Sesudahnya aku parkir motorku di depan Gedung Seni Rupa, dan kubuka helm, maka aku menghampiri 3 orang petugas parkir kampus. Pipin, Azis dan Bambang. “gek sibuk ora?”, itu tanyaku kepada Pipin tentang sedang sibuk atau tidak. “ora, meh opo Bob?”, artinya “tidak, kenapa sih?”. Itu jawab si Pipin. “kawal aku yo, ke Gedung Administrasi. Takut aku sendiri. Takut ditimpukin. Yaah”. Pintaku. “piye zis?”, eh, si Pipin malah nanya ke Azis. Gimana sih! “ayo dah.”, nah si Azis setuju, kawan.

Maka berangkatlah aku, ditemani oleh tiga orang pengawal. Hahahhaa. Berasa jadi artis. Aku berjalan di depan, dan si Pipin, Azis dan Bambang berjalan berdampingan di belakangku. Berjalan menyusuri lorong lorong kampus. Berjalan sambil menggoda dengan senyuman kepada mahasiswi mahasiswi yang kami temui. Menyapa dia, si Nana, pedagang asongan di kampus. Menggoda dia juga, seorang satpam yang aku tidak kenal namanya. “pak, ikut enggak? Kita ke Masjid, berdakwah”, pintaku kepada pak satpam. Aih, dia Cuma senyum aja. Hmm.

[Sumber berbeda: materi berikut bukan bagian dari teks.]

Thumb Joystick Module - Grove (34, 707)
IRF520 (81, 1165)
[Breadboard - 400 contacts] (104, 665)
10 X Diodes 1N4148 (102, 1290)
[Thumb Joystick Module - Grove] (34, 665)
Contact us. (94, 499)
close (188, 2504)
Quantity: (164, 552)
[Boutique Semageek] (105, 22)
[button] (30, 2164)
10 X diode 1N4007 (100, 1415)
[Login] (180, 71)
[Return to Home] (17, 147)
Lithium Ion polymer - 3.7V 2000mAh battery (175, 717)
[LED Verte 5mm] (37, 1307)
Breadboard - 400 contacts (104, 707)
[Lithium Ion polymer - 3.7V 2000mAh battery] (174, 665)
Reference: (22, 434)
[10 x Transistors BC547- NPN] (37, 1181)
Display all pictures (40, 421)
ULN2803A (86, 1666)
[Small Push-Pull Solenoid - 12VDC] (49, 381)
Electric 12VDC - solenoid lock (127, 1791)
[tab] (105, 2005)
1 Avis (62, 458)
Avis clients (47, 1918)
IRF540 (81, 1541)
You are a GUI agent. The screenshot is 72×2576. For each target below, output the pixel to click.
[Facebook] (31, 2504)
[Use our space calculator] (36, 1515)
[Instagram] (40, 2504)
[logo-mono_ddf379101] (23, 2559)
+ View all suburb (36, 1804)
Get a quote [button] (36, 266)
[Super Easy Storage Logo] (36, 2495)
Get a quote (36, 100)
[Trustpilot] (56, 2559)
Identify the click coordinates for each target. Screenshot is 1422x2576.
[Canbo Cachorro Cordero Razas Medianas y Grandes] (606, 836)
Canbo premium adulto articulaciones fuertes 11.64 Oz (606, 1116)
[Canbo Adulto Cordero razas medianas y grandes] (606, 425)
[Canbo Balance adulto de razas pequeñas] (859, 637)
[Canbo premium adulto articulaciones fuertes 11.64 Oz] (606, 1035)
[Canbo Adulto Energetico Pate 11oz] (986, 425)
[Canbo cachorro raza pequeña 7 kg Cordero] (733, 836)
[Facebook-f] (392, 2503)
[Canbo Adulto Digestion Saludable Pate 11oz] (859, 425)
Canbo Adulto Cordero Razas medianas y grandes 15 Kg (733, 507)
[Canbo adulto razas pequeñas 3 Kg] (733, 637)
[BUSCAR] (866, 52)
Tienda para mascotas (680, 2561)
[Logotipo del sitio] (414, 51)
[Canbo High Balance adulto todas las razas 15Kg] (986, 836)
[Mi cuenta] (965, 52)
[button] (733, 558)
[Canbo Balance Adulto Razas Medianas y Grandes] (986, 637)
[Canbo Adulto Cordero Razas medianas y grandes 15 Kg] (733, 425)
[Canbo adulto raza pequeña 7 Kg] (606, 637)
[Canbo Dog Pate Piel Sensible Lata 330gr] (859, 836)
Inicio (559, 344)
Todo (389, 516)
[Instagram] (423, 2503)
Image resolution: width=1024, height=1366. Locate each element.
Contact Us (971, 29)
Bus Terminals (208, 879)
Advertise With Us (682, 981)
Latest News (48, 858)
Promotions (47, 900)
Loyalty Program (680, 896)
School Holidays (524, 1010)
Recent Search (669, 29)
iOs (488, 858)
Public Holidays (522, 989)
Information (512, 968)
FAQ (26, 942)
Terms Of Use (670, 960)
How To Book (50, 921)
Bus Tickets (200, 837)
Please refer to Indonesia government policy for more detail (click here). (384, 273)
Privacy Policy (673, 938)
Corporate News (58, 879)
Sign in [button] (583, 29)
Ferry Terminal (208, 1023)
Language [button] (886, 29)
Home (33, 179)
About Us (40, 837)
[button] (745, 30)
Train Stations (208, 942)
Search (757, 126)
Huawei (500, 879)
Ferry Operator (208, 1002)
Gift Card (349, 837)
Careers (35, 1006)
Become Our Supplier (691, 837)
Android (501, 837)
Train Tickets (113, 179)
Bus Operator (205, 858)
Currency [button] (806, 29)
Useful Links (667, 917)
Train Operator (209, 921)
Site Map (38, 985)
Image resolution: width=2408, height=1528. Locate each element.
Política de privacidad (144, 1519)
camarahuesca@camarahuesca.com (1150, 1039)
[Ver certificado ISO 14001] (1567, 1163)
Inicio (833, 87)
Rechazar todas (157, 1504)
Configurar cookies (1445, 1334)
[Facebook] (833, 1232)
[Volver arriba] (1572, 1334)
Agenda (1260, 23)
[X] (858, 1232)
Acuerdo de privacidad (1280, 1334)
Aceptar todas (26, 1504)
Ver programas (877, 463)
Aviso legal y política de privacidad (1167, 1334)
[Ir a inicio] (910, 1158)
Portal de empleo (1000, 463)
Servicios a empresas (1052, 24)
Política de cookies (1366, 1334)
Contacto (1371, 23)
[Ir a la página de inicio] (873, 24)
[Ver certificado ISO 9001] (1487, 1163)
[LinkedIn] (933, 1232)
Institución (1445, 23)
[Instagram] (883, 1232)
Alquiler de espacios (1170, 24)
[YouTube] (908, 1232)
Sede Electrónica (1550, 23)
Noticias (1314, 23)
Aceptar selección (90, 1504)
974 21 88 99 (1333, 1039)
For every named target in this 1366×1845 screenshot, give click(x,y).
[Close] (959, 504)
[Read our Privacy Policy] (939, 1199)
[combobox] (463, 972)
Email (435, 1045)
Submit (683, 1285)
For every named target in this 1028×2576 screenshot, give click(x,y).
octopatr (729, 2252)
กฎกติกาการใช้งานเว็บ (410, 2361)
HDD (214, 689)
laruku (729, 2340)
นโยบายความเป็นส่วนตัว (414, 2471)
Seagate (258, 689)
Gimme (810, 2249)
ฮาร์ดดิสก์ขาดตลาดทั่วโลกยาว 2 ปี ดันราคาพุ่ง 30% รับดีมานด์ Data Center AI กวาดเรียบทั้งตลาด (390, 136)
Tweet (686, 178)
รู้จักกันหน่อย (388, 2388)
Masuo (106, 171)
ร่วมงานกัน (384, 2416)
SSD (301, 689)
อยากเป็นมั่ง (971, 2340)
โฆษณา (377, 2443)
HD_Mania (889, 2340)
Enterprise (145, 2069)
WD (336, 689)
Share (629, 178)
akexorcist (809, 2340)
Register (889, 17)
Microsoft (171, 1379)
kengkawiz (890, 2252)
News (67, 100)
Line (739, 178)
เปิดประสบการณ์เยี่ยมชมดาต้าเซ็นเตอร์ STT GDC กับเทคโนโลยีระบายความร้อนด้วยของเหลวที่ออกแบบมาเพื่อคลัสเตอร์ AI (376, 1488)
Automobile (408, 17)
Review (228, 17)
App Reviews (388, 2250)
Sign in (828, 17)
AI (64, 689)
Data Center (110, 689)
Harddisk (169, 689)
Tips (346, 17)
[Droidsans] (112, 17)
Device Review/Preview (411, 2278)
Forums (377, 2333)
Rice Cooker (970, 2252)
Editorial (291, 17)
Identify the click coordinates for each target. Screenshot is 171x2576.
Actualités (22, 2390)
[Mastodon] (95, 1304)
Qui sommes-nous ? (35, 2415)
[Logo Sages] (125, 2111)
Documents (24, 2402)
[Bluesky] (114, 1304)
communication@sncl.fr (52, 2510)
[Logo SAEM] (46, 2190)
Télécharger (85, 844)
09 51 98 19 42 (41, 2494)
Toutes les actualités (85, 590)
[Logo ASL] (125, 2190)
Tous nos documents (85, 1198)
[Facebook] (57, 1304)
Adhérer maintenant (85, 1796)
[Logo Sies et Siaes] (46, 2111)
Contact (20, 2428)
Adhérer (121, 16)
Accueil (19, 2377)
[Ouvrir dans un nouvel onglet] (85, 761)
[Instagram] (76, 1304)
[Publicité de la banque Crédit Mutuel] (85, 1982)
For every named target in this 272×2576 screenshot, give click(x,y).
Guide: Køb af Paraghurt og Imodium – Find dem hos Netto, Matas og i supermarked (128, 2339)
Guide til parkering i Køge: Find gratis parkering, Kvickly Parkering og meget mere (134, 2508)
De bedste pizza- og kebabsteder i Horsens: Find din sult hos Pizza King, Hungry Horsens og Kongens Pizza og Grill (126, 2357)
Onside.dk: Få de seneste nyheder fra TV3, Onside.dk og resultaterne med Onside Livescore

Sesampai di Gedung Administrasi, aku minta mereka untuk menunggu di depan. “tunggu sini dulu ya, mau menghadap bapak, mau menanyakan masalah SPP.” Pintaku kepada mereka bertiga. “siaap grraak!”, tegas si Pipin berbicara.

Akhirnya aku masuk ke dalam Gedung Administrasi untuk mengurus surat surat buat PKL. PKL itu Praktek Kerja Lapangan. Yang namanya praktek kerja ya di lapangan. Yang namanya lapangan pasti luas. Tapi ya sudah, gak usah diperdebatkan layaknya kasus korupsi yang menimpa negeri ini. Negeri yang gemah ripah loh jinawi. Negeri yang punya banyak pulau. Negeri yang bernenek moyang pelaut, tapi walaupun begitu saya tidak bisa berenang, dan si Riki, teman saya, tidak doyan makan ikan laut.

Maka ketika selesai, aku menghampiri Pipin, Azis dan Bambang, untuk selanjutnya aku berikan mereka masing masing Lima Ribu rupiah sebagai ongkos jalan.

Hahaha, liat betapa senangnya mereka. Betapa senyumnya aku, melihat suatu hal yang kata orang jelas bahwa perbuatan kami adalah suatu ketidakjelasan yang hakiki. Tetapi biarlah. Biarkan semua berbicara tentang sesuatu hal yang harus sesuai dengan pandangan umum, dan aku juga teman temanku dan mungkin Pipin, Azis dan Bambang akan selalu melakukan yang khusus. Agar dengan itu kami adalah makhluk yang super eksekutif.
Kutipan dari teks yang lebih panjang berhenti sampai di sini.